» **Aim of the exercise**
Read the records below and report each line in which "agent" occurs.

*** Extracted records ***

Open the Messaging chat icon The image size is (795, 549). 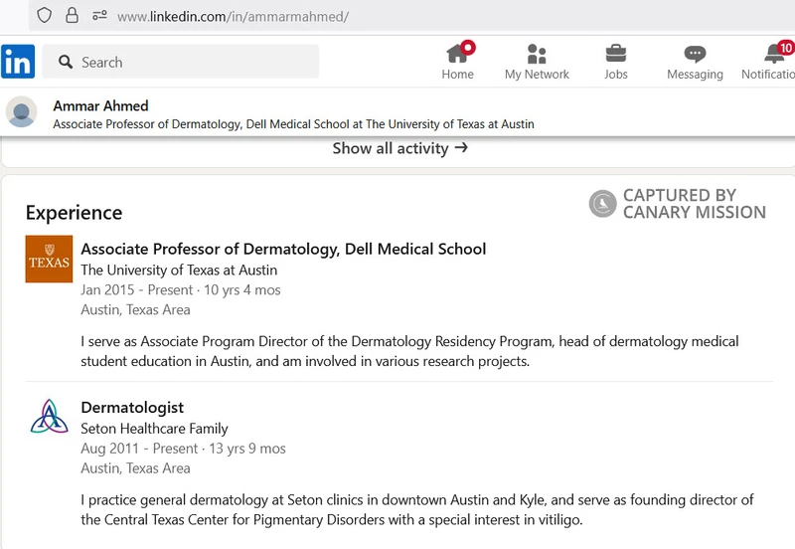[695, 54]
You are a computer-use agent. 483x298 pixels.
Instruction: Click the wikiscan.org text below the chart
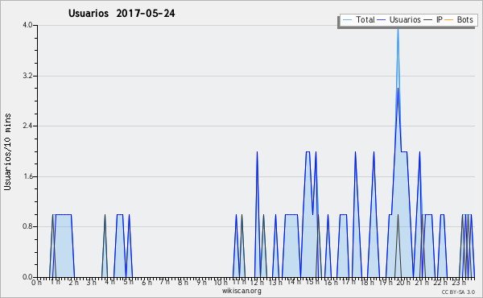click(242, 291)
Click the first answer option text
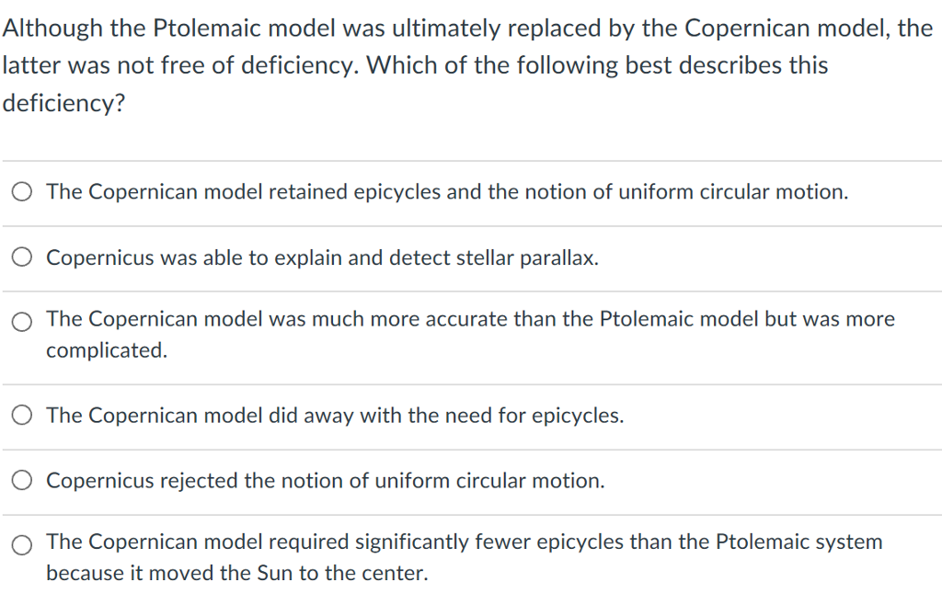The width and height of the screenshot is (942, 605). click(446, 191)
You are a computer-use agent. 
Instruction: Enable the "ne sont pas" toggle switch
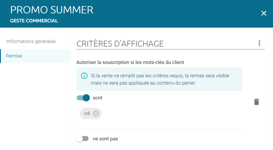pyautogui.click(x=82, y=139)
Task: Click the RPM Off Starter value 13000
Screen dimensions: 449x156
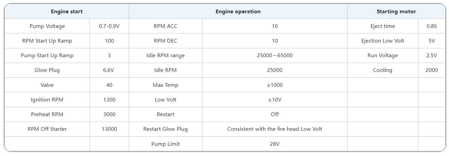Action: click(x=109, y=129)
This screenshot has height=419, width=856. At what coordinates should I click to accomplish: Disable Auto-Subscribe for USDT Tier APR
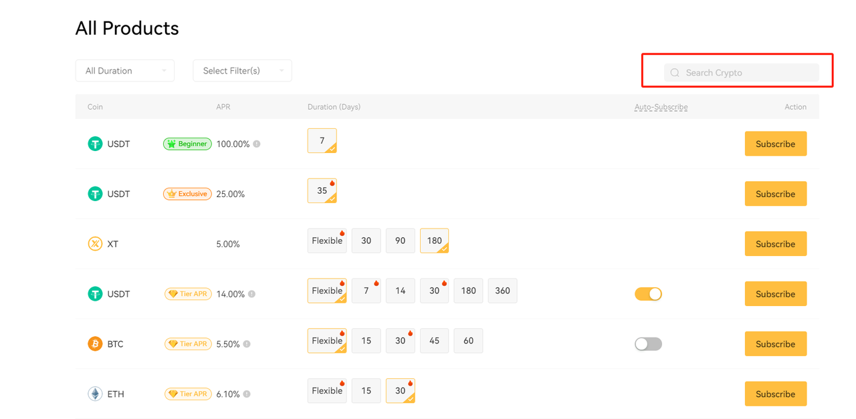coord(648,294)
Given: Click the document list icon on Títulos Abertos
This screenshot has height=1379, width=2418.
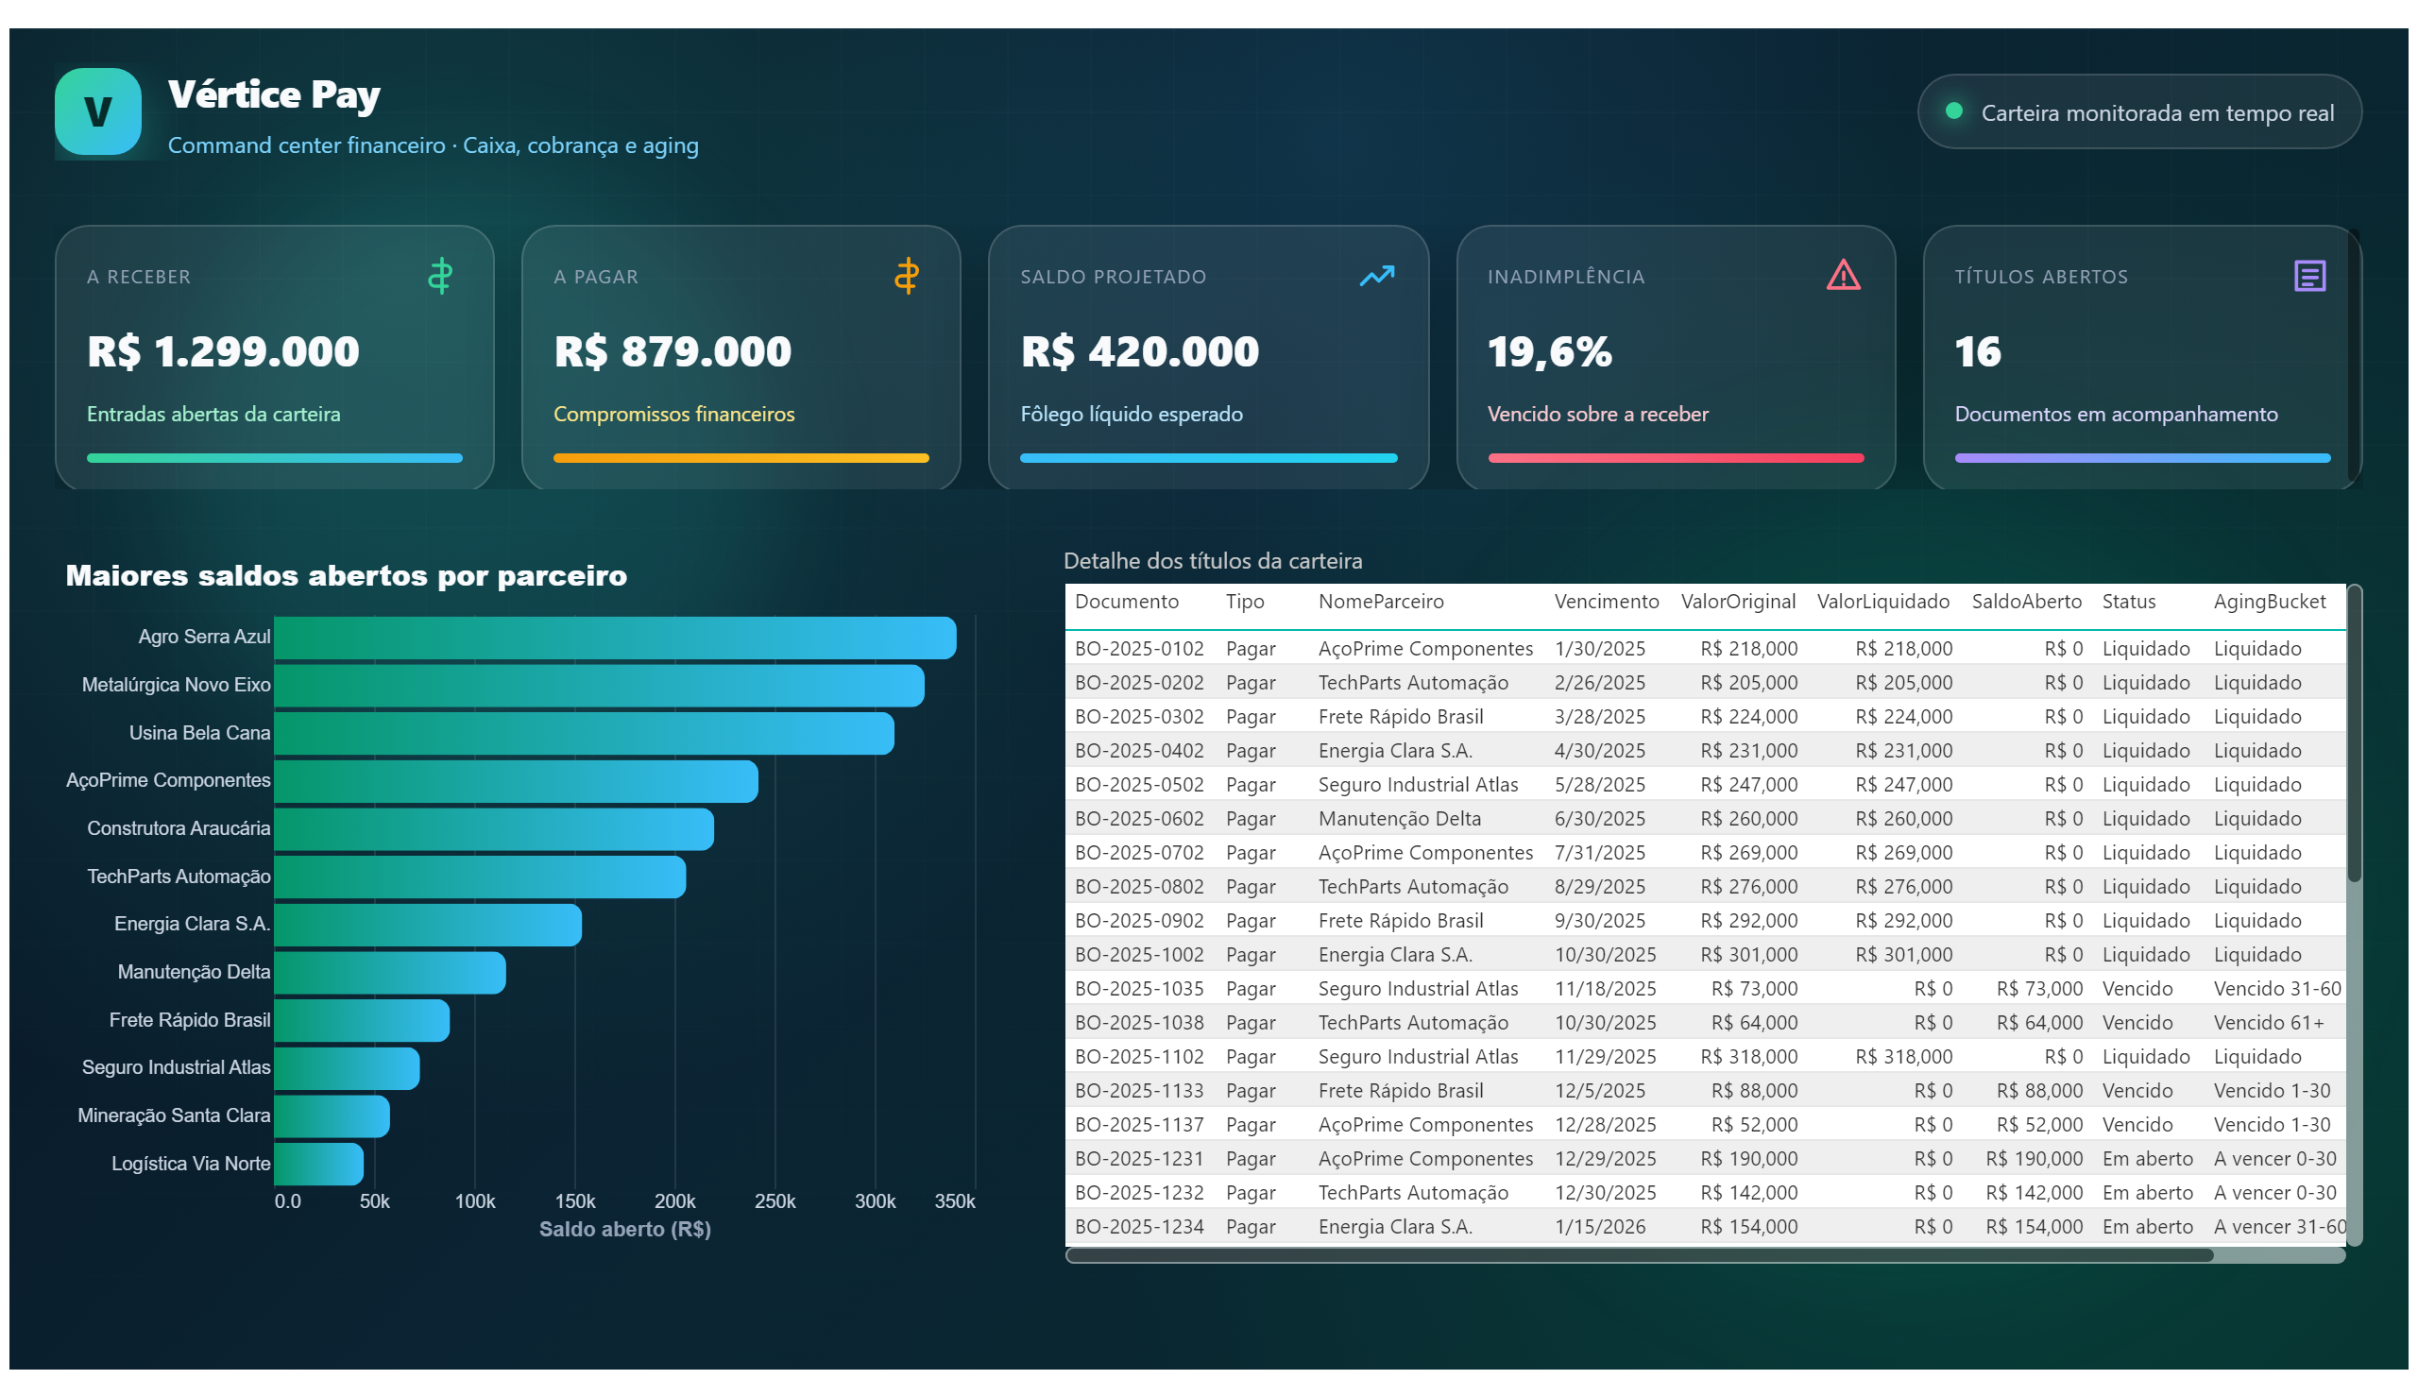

*** End of Extracted records ***

» **The answer**
You are a computer-use agent. 483x298 pixels.
You are a computer-use agent. 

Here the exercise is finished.